NIH looks to crowdsource and repurpose older drugs

This summer, the National Institutes of Health (NIH) announced another funding opportunity for experimental drugs proven safe but sitting on the shelves of pharmaceutical companies.  The NIH-sponsored effort is based on a crowdsourcing strategy to establish collaborations between industrial and academic partners to test such drugs.  

An initial programme run by the National Centre for Advancing Translational Sciences (NCATS) proved successful, with nine repurposing projects funded to the tune of $12.7m in June 2013.  

The pharmaceutical companies have these well-developed assets.  These are agents that are ready to go to Phase IIa trials, so at least Phase I, and in many cases Phase II or in some cases Phase III trials have been completed,” Christine Colvis at NCATS told us.  “But they either failed to show efficacy or they were deprioritized for business reasons.” 

A limited amount of company-provided information was provided for each agent by NCATS, along with funding opportunity announcements.  Companies looking to hook-up their agents with new repurposing ideas included AstraZeneca, Eli Lilly, BMS, Pfizer, AbbVie, GSK, Janssen and Sanofi.  

Academic researchers or small pharma or biotech companies could then propose ideas for use of those assets, so no previous relationship was necessary with the companies.  “It is very much driven by the science,” said Colvis.  “We were looking for new ideas that the companies wouldn’t have thought of, that would either be a niche area or such a new breakthrough that is not something the companies had caught wind of, at least at the time the agent was under active development.” 

Modification of the agent is not an option, either during the previous round or during the new round, which made 12 agents with pediatric indications available (there is a little leeway for pediatrics).  The restriction on reformulation is there so that investigators can jump onto the development ramp at an advanced point.  “During these early days, we want to keep things as simple as we can and give ourselves the opportunity of starting as far down the pipeline as possible,” explains Colvis, who wrote about the program in a recent review in Drug Repurposing, Rescue and Repositioning.  

Hermann Mucke of Pharma Consultancy in Vienna, Austria, and editor of this journal, said everyone stands to benefit.  “Large pharma companies because they can tap into the inventiveness and agility of small companies and academia; these it turn would get funding and perhaps undisclosed background data on the compounds; and society would benefit from getting new treatments faster.
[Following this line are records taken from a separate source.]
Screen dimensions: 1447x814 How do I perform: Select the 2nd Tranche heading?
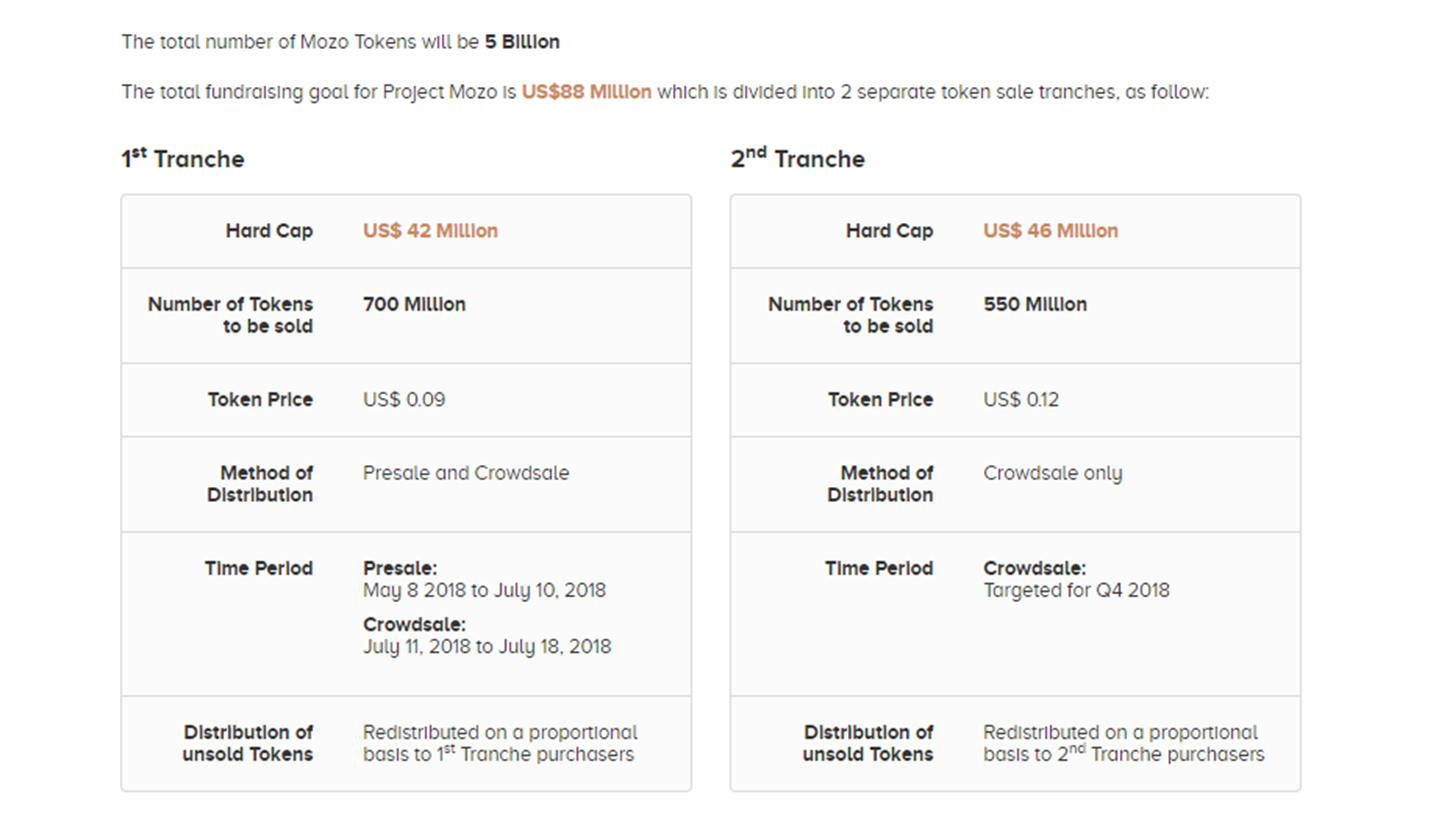798,159
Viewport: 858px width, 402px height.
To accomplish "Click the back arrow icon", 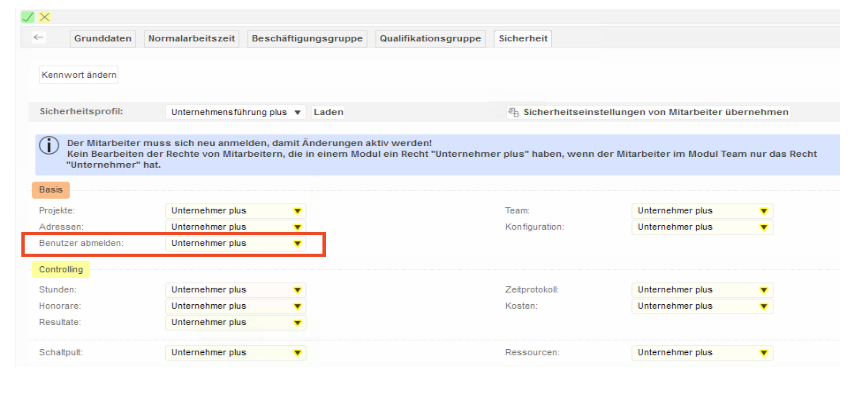I will [38, 38].
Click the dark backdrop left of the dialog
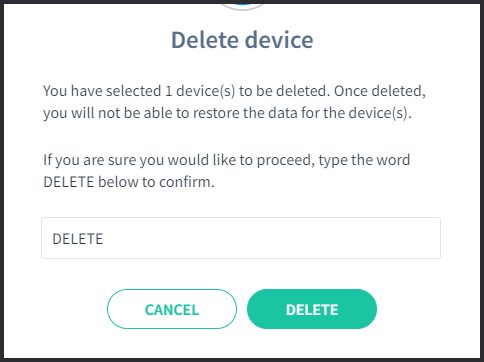Viewport: 484px width, 362px height. pos(2,180)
Even regulators would benefit: in many cases they will already have data on the compounds on file.” 

However, he believes reformulation should be considered in future programs. “Frequently repurposing will be difficult or impossible without changing the route of administration,” he explains. “Also, if the compound is marketed, developers will want to differentiate against the older formulation to limit off-label prescription, and to create patentable intellectual property. However, in many cases re-formulation is simply a pharmaceutical necessity.” 
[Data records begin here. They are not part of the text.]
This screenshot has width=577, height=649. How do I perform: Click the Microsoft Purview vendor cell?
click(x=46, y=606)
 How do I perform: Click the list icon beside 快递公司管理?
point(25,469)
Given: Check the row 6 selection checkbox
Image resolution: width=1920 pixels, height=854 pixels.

Mucke said such a scheme could be introduced and managed though the EU’s multilateral projects for the life sciences.  “It would be much more complicated than in the US, but it could be adopted into umbrella programs such as the current Horizon 2020." 

Colvis said template agreements were used by the investigators and companies and says the company would retain composition IP, but investigators would potentially have use IP, though NCATS is not party to these agreements.